**Problem requirements**
Beginning with the line that holds "Instruction: Click the" and ending with the last line of the entries below, copy every line exactly and nothing else, with the pictures left out.

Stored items
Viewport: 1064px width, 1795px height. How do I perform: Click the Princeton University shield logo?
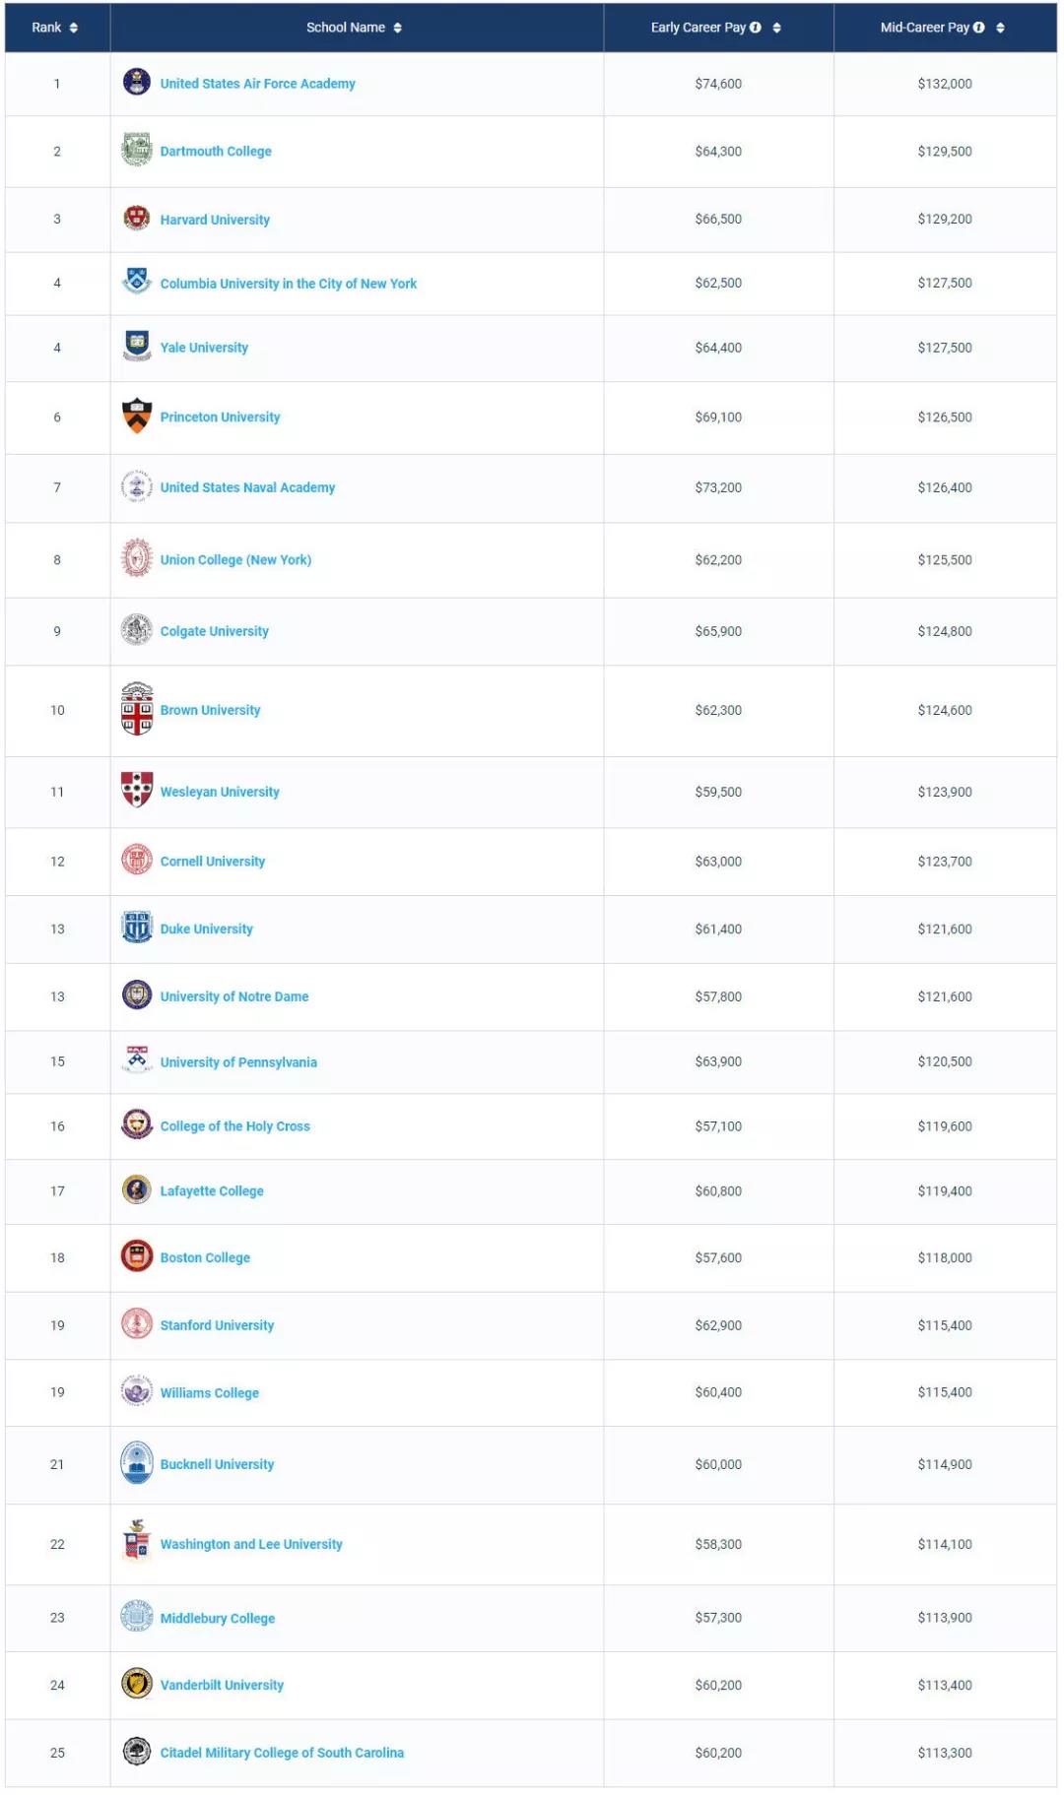[137, 416]
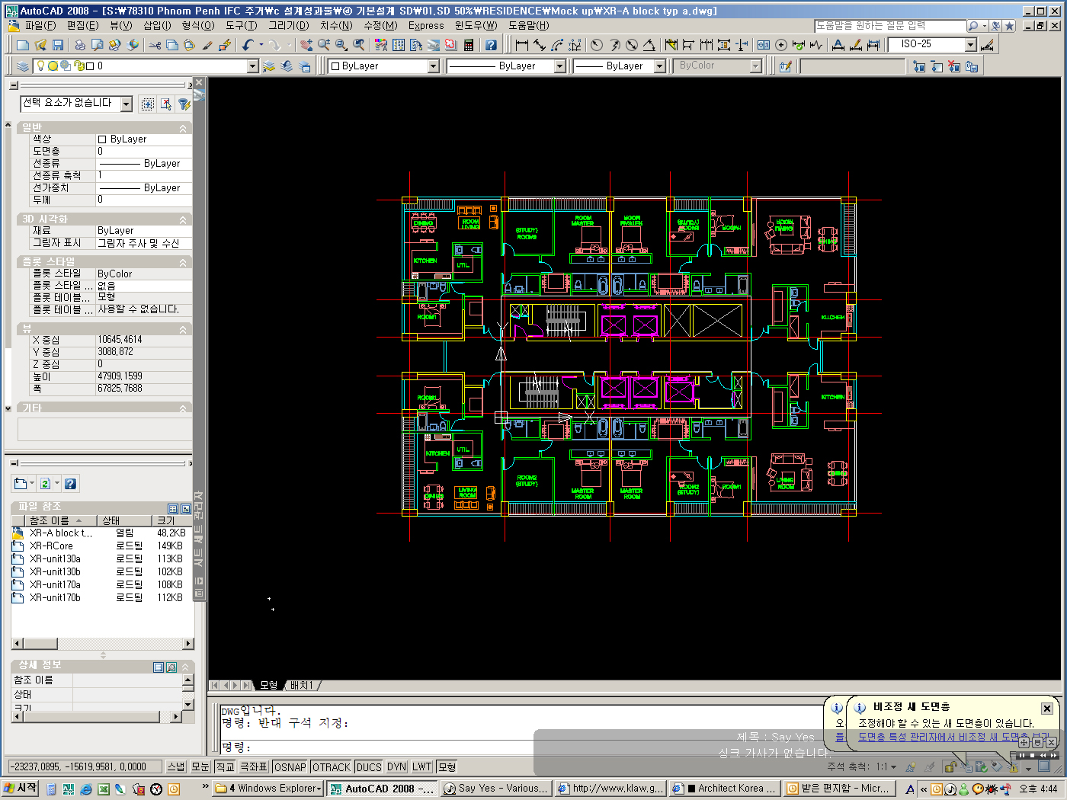Open the ISO-25 dimension style dropdown
The image size is (1067, 800).
pos(970,45)
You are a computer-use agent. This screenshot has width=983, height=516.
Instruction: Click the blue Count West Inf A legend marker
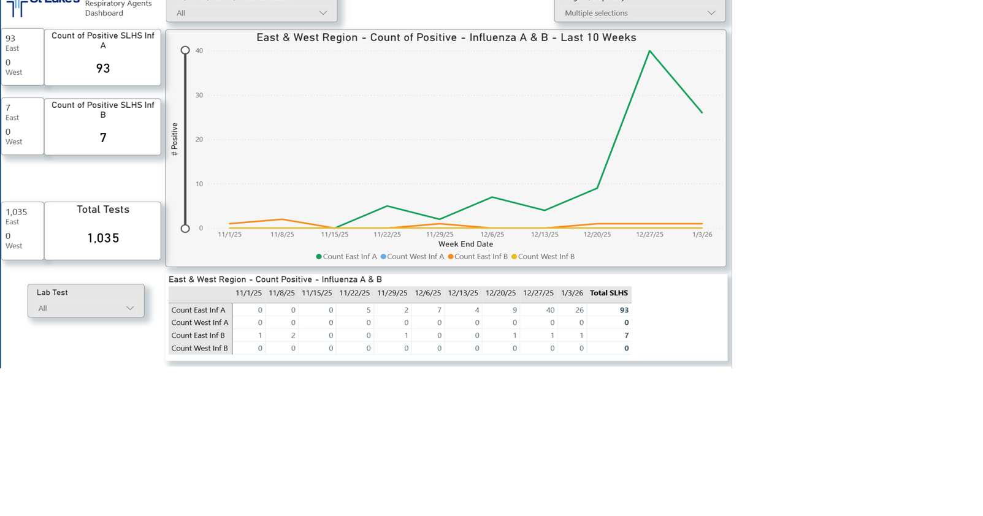click(x=383, y=257)
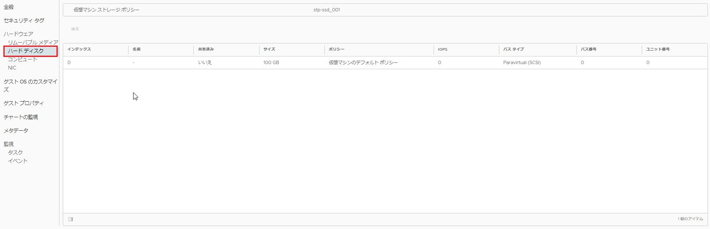Image resolution: width=710 pixels, height=229 pixels.
Task: Show タスク under monitoring
Action: coord(16,153)
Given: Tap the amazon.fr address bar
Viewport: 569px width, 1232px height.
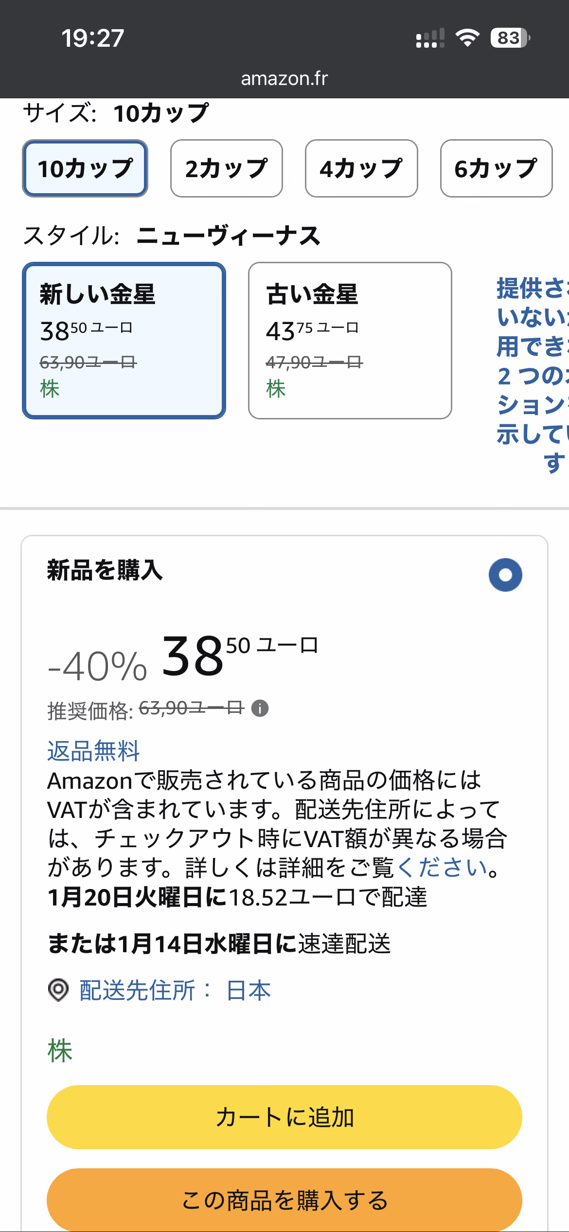Looking at the screenshot, I should 285,78.
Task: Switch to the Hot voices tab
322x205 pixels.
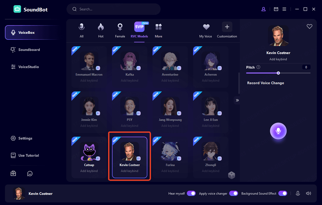Action: click(x=101, y=30)
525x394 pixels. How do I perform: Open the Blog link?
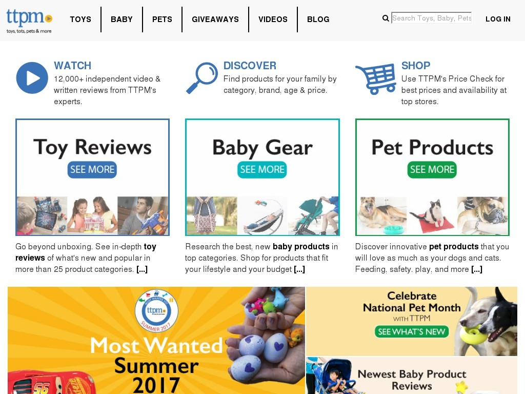(318, 19)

**Written answer**
Instruction: Click the blue Count West Inf A legend marker
click(x=383, y=257)
Image resolution: width=710 pixels, height=229 pixels.
Task: Show タスク under monitoring
Action: coord(16,153)
Given: Tap the amazon.fr address bar
Viewport: 569px width, 1232px height.
Looking at the screenshot, I should 285,78.
Task: Switch to the Hot voices tab
322x205 pixels.
Action: click(x=101, y=30)
525x394 pixels. How do I perform: Open the Blog link?
(318, 19)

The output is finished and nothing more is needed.